文書抜粋:

崔吉城との対話

日々考えていること、感じていることを書きます。

「親日派」(悪口)

2018年11月20日 22時39分52秒 | 日記

 昨日釜山東亜大学での講演が中止になっていたその時間に外出して戻ったらフェイスブックに東大の真鍋祐子教授が見つけてくれた韓国「民衆の声」記事、驚いた。水野俊平教授との応答投稿が次のようにあった。慰められた。

真鍋祐子:崔先生。この記事を見てビックリしました。まさかこんな大事になってたとは。先生が「親日」なのですか⁈
しかも「国民の税金で」と日本のどこかで聞いたような理由で、「親日」がポリコレ棒として振り回されている…
 私を侮辱する記事が出た。
Shumpei Mizuno これが文政権下の韓国の実態です。今更ながら。
Shumpei Mizuno 日本では何か民主主義が花咲く桃源郷のように勘違いされておられる方もいるみたいですが。
真鍋 祐子 Shumpei Mizuno 確かに。。。
真鍋 祐子 まあ、適度に脱力しながらやっていくしかないですねえ…
Shumpei Mizuno BTSの商売などよりもよっぽど学問と言論の自由にかかわる大問題だと思うんですがね。韓国人の大部分は自分がやるぶんになると完全無感覚。自分がやればロマンス、他人がやれば不倫。マキャベリストだらけなんですわ。

 東亜大学校学術院は崔吉城教授の最近著を紹介しながら「名士招請特講」の中止を公知した。それが報道された。記事によれば講演は韓国の教育部、韓国研究財団が支援する。ただ1日前に急に取り消した。実は予想されたものであった。学生たちの「親日の人」を韓国教育部の予算で行うことに強く反対した。日本に帰化し、呉善花氏と対談した本『これでは困る韓国』で「韓国で挺身隊と従軍慰安婦は異なる」「強制したこともあるが、国家が強制法律で命令したかは重要である」といい、親日的意見を披露した」と書かれている。以下私の意見を述べさせていただく。

 まず帰化したことには最近韓国政府が肯定的に国籍をとることを勧めている。日本に帰化した人は日本人であり、「親日」は当てはまらない。親日と反日のテーマに関しては日本語(明石書店)と韓国語(ダラクエン)の拙著がある。ある東亜日報記者が高く評価してくれている。日本に帰化した人は反日はあっても親日は意味がない。こんどの学生たちと記者の無知、レベルの低さには驚く。論議したい。もう1冊、本を書きたくなった。

作業指示:
「親日派」と題する日記によると、報道記事では講演を支援する機関としてどこが挙げられていますか。

提示一覧:
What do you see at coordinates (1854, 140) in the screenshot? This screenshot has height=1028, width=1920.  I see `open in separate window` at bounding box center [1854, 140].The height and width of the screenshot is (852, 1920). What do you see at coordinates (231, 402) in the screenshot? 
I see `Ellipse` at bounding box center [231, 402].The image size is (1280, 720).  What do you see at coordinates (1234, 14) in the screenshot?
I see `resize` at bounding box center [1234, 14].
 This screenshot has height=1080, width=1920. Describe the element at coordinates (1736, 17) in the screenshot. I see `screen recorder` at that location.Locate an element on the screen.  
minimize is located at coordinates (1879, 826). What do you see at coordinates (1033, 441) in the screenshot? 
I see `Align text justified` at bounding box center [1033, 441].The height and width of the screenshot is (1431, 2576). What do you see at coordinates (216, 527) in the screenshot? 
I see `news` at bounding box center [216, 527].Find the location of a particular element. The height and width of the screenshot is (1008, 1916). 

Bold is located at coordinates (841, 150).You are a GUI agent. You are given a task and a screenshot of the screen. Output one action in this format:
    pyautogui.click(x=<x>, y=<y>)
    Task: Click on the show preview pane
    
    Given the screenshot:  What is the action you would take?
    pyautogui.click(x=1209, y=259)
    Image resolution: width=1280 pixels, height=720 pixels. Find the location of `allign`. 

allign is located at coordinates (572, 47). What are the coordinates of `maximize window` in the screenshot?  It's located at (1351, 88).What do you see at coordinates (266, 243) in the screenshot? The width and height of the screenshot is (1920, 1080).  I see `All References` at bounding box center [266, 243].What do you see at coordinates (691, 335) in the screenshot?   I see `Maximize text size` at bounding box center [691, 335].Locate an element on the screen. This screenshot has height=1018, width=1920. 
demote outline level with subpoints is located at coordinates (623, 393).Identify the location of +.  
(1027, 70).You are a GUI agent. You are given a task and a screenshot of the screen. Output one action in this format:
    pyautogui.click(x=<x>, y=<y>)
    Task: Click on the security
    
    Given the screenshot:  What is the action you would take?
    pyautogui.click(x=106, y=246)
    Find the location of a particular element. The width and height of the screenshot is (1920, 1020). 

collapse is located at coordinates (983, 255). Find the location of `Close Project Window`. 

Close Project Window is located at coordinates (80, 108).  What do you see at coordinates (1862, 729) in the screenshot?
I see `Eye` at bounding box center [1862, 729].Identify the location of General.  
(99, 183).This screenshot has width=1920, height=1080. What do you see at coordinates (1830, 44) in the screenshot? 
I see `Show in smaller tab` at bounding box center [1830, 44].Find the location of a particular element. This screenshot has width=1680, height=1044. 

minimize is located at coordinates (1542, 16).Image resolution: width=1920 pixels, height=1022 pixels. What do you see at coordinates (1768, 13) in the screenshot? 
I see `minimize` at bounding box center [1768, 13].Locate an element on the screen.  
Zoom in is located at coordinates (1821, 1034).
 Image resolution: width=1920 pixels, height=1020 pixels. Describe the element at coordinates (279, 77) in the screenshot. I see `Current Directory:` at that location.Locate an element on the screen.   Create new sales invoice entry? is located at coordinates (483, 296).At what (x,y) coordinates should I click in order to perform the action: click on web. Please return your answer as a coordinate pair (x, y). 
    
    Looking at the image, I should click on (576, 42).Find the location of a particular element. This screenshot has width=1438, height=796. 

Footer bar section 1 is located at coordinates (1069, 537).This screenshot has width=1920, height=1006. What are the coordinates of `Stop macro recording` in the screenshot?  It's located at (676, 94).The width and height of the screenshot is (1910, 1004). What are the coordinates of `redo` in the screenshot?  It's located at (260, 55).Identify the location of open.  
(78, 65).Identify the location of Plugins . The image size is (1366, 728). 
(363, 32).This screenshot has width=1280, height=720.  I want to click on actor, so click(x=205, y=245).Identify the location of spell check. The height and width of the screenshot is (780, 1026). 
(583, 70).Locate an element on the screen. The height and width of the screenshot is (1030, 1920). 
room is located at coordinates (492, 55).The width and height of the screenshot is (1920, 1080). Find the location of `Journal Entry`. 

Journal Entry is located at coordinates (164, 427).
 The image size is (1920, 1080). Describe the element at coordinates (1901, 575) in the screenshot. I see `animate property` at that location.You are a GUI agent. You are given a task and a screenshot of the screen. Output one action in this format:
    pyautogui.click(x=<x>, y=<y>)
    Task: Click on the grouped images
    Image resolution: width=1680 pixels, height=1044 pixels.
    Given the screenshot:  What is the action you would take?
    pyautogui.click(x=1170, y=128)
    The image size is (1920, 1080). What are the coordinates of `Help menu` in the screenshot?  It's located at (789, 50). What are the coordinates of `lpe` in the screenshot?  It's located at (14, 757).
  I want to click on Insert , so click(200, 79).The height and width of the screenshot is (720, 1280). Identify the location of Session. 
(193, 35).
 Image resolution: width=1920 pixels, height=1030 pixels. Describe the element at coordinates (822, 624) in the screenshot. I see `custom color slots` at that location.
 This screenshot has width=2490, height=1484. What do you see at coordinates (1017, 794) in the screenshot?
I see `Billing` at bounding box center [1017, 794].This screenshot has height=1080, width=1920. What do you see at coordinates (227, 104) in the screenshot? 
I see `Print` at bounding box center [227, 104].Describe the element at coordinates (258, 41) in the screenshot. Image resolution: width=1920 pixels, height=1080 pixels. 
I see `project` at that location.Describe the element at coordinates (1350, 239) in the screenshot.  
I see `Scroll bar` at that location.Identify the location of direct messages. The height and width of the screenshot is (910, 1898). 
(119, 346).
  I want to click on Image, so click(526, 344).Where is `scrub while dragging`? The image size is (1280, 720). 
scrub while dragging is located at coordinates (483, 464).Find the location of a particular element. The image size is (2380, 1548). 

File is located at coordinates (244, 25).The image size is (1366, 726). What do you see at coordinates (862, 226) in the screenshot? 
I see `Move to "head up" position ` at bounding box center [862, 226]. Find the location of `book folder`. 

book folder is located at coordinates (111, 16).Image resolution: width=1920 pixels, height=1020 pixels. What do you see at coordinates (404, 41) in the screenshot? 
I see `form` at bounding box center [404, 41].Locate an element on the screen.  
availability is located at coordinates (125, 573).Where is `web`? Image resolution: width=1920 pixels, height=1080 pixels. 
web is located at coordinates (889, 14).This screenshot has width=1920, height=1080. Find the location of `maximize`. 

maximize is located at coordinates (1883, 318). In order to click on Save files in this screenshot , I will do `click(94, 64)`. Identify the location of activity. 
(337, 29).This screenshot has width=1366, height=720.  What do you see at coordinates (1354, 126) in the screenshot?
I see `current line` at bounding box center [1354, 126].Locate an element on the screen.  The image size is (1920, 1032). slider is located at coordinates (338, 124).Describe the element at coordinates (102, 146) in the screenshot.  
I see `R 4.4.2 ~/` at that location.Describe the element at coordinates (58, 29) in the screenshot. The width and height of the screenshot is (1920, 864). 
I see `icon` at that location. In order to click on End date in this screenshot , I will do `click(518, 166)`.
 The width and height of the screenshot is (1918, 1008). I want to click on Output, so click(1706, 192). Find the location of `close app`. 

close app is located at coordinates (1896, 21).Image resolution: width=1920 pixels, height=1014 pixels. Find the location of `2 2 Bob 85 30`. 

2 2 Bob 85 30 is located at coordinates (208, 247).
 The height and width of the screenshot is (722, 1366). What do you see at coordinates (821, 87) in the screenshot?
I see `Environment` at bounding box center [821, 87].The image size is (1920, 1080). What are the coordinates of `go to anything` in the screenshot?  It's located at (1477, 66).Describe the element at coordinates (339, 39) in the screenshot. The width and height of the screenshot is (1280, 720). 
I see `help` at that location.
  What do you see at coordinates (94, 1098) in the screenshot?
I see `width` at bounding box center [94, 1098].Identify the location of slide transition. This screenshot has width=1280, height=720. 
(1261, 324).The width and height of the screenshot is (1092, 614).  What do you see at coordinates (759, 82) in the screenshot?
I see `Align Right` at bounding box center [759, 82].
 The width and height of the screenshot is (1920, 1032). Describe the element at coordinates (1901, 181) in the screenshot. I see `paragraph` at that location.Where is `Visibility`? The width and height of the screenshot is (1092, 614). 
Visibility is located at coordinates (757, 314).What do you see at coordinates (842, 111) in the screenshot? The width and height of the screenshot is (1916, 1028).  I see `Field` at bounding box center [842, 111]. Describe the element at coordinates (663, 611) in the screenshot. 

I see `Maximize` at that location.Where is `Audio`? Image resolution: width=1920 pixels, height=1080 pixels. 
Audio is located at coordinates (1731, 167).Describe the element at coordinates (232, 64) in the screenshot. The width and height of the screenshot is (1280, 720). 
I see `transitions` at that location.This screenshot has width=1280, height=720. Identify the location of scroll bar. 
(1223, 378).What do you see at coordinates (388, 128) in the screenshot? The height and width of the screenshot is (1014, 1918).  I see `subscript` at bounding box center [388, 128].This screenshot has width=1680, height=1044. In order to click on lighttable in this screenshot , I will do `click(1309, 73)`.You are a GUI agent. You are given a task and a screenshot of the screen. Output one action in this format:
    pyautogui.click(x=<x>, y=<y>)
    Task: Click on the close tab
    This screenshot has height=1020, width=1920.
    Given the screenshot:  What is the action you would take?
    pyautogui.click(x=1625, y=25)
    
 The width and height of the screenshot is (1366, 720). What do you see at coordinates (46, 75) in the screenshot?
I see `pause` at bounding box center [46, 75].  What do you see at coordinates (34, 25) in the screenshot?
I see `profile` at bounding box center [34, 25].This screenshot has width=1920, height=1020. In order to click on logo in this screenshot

解答全文:
韓国の教育部と韓国研究財団です。